A dire la sua è stata, a Il Corriere della Sera, la madre del ragazzo, Teresa Manes, che dalla sua morte lavora nelle scuole per sensibilizzare contro la piaga del bullismo. “Mi è dispiaciuto molto. Ma non mi ha trovato impreparata. Quando ha dato l’adesione a questo film che per me è e resta un progetto di sensibilizzazione, avevo preventivato che potesse scoppiare, come una pentola a pressione. Dimostra quanto fosse necessario e quanto serva portarlo nelle scuole. Ma i ragazzi devono essere accompagnati alla visione”, ha esordito.
La donna ha parlato della responsabilità dei docenti: “I ragazzi avranno anche sbagliato, ma prima di loro ha sbagliato chi non li ha preparati prima né redarguiti dopo. Il silenzio che ferisce non è solo quello dei ragazzi che magari vedono e si voltano dall’altra parte perché hanno paura di essere giudicati, o non si vogliono impicciare”.
Valditara, qualche giorno fa, ha detto di voler incontrare i responsabili dei gesti irrispettosi compiuti durante la presentazione del film. Manes vorrebbe partecipare: “Vorrei esserci anche io a quell’incontro. In parte condivido l’idea che i ragazzi devono essere richiamati alle loro responsabilità. L’aspetto punitivo fa parte del processo educativo. Ma io vorrei portare una cultura di pace.
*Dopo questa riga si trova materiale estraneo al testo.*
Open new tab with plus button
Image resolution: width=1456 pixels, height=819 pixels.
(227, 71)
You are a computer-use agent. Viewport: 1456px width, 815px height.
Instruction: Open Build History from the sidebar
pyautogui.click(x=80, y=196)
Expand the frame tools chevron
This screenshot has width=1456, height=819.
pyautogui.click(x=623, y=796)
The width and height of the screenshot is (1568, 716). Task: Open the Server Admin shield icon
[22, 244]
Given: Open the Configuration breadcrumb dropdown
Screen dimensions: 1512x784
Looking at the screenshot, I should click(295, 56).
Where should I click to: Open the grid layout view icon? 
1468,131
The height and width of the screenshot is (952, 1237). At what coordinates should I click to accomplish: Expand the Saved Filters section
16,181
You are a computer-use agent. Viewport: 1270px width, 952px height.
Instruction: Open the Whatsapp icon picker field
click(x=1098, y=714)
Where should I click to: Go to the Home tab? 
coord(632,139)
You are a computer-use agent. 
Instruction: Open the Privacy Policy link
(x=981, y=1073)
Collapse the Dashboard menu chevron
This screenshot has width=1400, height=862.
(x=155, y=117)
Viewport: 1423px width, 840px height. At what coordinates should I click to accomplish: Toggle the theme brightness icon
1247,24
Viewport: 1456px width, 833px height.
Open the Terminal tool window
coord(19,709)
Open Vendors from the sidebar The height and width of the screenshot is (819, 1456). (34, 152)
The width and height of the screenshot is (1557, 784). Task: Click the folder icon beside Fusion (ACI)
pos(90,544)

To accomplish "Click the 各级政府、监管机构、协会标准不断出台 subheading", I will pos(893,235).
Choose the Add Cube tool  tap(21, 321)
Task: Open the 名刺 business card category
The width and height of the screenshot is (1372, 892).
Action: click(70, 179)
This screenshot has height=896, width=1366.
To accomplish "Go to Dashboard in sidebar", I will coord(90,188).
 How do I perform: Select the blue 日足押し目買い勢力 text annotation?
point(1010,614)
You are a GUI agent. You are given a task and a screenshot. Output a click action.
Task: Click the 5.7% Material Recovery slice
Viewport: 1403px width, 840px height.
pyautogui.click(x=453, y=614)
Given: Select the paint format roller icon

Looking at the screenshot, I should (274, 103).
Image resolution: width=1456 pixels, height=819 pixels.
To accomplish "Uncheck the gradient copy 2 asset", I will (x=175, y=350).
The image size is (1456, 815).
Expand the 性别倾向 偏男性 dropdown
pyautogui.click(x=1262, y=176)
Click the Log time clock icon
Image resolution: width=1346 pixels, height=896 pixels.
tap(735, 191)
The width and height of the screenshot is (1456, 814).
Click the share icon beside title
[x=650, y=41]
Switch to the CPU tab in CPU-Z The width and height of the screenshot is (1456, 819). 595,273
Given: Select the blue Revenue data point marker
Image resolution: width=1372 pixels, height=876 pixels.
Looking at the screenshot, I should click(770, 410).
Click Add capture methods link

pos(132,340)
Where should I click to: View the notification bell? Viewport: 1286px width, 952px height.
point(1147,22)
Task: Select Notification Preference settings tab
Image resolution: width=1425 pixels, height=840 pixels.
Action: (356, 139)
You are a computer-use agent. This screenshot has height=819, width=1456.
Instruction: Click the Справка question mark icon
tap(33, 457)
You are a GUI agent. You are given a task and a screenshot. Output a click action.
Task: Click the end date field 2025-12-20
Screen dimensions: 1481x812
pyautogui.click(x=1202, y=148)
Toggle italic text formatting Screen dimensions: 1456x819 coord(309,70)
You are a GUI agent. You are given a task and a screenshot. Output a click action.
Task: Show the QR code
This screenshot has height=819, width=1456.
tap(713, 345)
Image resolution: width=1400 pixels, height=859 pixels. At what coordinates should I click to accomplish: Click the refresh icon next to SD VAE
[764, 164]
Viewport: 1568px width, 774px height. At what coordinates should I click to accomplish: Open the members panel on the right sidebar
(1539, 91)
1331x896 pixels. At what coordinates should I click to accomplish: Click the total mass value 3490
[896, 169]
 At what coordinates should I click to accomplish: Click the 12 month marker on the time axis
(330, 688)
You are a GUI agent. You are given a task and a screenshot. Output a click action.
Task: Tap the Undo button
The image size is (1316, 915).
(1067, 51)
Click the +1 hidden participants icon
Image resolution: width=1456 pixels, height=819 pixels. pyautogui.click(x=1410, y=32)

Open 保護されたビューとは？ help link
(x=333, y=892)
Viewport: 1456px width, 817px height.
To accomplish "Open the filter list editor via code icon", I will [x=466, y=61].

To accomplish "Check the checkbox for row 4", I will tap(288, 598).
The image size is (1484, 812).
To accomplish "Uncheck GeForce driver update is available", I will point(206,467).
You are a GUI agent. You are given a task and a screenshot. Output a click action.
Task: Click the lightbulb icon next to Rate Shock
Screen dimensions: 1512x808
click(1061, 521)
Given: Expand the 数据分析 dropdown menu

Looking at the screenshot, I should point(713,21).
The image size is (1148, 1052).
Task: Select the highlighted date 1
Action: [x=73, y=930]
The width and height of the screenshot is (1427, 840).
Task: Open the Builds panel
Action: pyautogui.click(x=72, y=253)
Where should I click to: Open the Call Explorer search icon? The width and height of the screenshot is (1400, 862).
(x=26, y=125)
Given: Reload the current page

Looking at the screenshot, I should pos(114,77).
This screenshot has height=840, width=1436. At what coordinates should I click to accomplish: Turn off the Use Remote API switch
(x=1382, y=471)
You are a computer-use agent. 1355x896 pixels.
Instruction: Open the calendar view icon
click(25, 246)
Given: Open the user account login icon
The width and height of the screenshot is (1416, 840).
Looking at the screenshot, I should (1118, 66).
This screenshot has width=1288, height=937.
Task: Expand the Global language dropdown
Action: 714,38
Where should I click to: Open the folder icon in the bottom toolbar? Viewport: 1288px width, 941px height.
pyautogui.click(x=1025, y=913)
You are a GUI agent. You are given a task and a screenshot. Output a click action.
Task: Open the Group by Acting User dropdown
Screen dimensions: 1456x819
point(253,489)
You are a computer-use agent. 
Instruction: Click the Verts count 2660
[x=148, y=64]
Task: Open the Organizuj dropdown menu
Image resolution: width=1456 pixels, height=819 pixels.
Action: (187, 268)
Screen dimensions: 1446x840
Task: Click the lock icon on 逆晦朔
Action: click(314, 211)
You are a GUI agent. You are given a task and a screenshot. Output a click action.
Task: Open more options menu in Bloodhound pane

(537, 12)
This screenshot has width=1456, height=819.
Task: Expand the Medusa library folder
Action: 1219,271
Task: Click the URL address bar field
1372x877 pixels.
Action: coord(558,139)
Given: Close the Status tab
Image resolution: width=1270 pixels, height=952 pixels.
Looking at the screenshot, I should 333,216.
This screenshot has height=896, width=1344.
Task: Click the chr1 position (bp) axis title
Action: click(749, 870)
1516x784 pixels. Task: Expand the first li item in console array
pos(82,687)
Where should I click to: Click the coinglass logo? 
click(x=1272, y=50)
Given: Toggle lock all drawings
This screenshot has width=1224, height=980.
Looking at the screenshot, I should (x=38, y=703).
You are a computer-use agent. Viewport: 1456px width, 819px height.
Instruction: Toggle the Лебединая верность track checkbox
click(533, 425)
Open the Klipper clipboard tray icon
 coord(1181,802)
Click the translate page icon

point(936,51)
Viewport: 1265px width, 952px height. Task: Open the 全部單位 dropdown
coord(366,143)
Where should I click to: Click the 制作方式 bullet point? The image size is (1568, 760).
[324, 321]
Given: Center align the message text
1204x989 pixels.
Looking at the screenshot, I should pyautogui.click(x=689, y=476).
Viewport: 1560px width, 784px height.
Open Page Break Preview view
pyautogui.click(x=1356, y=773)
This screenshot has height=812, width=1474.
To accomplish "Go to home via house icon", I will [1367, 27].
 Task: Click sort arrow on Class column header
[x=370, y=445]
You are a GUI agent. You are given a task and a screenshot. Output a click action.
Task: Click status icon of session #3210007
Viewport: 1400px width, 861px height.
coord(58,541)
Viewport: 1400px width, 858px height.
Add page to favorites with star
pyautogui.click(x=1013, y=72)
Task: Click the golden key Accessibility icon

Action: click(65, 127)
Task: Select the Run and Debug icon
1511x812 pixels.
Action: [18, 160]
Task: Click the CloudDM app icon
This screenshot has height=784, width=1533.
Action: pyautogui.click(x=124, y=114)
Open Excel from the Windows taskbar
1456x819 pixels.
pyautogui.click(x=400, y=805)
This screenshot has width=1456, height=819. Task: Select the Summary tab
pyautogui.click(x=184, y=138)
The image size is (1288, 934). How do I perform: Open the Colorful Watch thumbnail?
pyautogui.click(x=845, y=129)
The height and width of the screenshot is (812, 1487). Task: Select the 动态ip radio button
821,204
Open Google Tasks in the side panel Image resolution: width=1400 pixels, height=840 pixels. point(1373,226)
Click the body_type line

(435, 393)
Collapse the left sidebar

La sensibilizzazione delle coscienze non la fai affilando le armi”.
La madre ha anche commentato le lamentele di alcuni genitori di una scuola di Treviso che non vogliono che la pellicola venga mostrata scuola ai loro figli: “A me fa paura che la scuola, di fronte all’opposizione di due o tre genitori, abbia deciso di fare un passo indietro. Di questo ho avuto notizia subito, perché c’erano altri genitori, favorevoli alla proiezione, che mi hanno contattato. Serve coraggio, se vuoi affrontare il problema, non basta aderire in maniera generica alle giornate anti-bullismo senza mettere in atto un lavoro profondo”.
“Il fatto di vedere che io sono rimasta in piedi, parlo, che sono viva, che sono stata in grado di affrontare questo tsunami, è ciò che arriva ai ragazzi. Se questa madre è in piedi, immagino che pensino, anche io ce la posso fare. Andrea non c’è più ma ci sono tanti che soffrono un disagio, che si sentono soli. Facciamo qualcosa per loro”, ha aggiunto, parlando degli incontri che organizza nelle scuole.
E, infine, ecco alcune battute sulla proiezione prevista a scuola il prossimo 4 novembre: “So che tanti istituti stanno manifestando un interesse massiccio, di questo non posso che essere contenta. C’è tempo per preparare il terreno, lo dico al ministro, ai professori. La lotta al bullismo e all’omofobia è un percorso. Spero che ci sia la reale volontà di percorrerlo. Questo film è una grande occasione”.